Chapter 7 develops the three-step discipline known as STP — segmentation, targeting, and positioning. No firm can serve every customer in every country equally well; STP is the structured method by which a global marketer decides which customers to pursue and how to occupy a distinct place in their minds. The three steps run in sequence: segment the market into meaningful groups, target the groups worth pursuing, then position the offering for the targeted group. Step One — Global Market Segmentation Global market segmentation is the process of identifying specific segments — whether groups of countries or groups of individual consumers — that share characteristics and are likely to exhibit similar buying behavior. Chapter 7 organizes the work around four major segmentation bases:

  • Demographic segmentation divides markets by measurable population characteristics: income, population size and growth, age distribution, gender, education, and occupation. It is the most common base because the data is readily available.
  • Psychographic segmentation groups people by attitudes, values, lifestyles, and personality, often using research systems built on activities, interests, and opinions.
  • Behavioral segmentation sorts customers by their relationship to the product — usage rate (heavy, medium, light, non-user) and user status.
  • Benefit segmentation groups customers by the specific value or benefit they seek from a product, focusing on the underlying reason they buy.

(Parts of the exercise)
a. Answer these questions using the STP passage:
(i) What three steps do the letters STP stand for?
(ii) Why is demographic segmentation the most common base?
(iii) What usage rates does behavioral segmentation list?
b. Summarize the STP passage in two sentences.
c. Resume the STP passage from its last point, the one on benefit segmentation.

(Provided data)
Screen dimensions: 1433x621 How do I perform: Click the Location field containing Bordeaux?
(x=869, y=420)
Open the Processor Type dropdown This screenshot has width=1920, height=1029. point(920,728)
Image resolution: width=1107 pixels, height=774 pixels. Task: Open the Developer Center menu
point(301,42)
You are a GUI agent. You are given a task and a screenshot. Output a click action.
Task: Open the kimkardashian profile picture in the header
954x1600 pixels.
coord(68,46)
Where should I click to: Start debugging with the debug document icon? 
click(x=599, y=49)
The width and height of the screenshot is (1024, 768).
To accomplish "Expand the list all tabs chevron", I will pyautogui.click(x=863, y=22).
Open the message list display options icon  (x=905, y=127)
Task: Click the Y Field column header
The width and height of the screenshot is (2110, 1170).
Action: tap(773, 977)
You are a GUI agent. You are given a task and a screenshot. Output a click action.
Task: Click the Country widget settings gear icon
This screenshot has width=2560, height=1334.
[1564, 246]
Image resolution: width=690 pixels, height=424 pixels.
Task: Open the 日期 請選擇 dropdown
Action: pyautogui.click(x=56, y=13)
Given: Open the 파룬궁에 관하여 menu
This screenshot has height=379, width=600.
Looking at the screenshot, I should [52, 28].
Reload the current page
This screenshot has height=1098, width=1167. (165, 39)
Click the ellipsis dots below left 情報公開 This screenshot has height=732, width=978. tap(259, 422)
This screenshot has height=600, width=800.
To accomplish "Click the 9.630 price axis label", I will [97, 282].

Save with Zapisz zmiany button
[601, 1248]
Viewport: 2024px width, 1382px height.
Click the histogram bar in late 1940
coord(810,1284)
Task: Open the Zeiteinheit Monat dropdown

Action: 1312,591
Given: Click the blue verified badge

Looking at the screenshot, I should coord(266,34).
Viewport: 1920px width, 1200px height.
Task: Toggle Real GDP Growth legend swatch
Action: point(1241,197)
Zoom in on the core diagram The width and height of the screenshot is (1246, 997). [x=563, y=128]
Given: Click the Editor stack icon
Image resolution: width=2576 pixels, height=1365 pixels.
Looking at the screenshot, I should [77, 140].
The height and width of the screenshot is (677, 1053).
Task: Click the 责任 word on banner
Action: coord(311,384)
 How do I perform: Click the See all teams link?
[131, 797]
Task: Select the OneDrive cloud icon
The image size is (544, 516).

(Replies)
a.
(i) Segmentation, targeting, and positioning.
(ii) Because the data is readily available.
(iii) Heavy, medium, light, and non-user.

b. STP (segmentation, targeting, and positioning) is a structured, step-by-step method a global marketer uses to decide which customers to pursue and how to hold a distinct place in their minds, since no firm can serve every customer in every country equally well. Its first step, global market segmentation, identifies groups of countries or consumers that share characteristics and likely buying behavior, and it relies on four bases: demographic, psychographic, behavioral, and benefit.

c.
Two further ideas frame these bases. Geographic segmentation divides markets by location, and the chapter notes that some segments cross national borders — the basis of the search for a true global market segment. The chapter also discusses ethnic segmentation, which groups customers by ethnic heritage, a major and growing factor in diverse markets. Step Two — Target Market Selection and the Product–Market Grid Once the market is segmented, the firm assesses each segment and chooses which to pursue. Chapter 7 names three standard target market strategies: standardized (undifferentiated) global marketing, in which one marketing mix is offered to a broad market; concentrated global marketing, in which the firm pursues one narrowly defined niche, often across countries; and differentiated global marketing, in which the firm pursues several segments, each with a tailored mix. The chapter offers criteria for judging whether a segment is worth targeting — the segment’s current size and growth potential, the intensity of competition, and the fit between the segment and the company’s own goals and resources. To organize targeting decisions across a portfolio, global marketers use a product–market grid, a matrix that maps products against country markets so management can see where to commit resources. Step Three — Positioning Positioning is the act of locating a brand in the minds of customers in the target segment, relative to competing offerings. Chapter 7 describes several positioning approaches — positioning on an attribute or benefit, on quality and price, on use or user, and against the competition. For global marketers it adds two strategies of particular reach: global consumer culture positioning, which presents the brand as a symbol of a shared global culture or segment, and foreign consumer culture positioning, which deliberately associates the brand with a specific foreign culture. The recurring tension across all three STP steps is the one introduced earlier in the course — the choice between standardization and adaptation.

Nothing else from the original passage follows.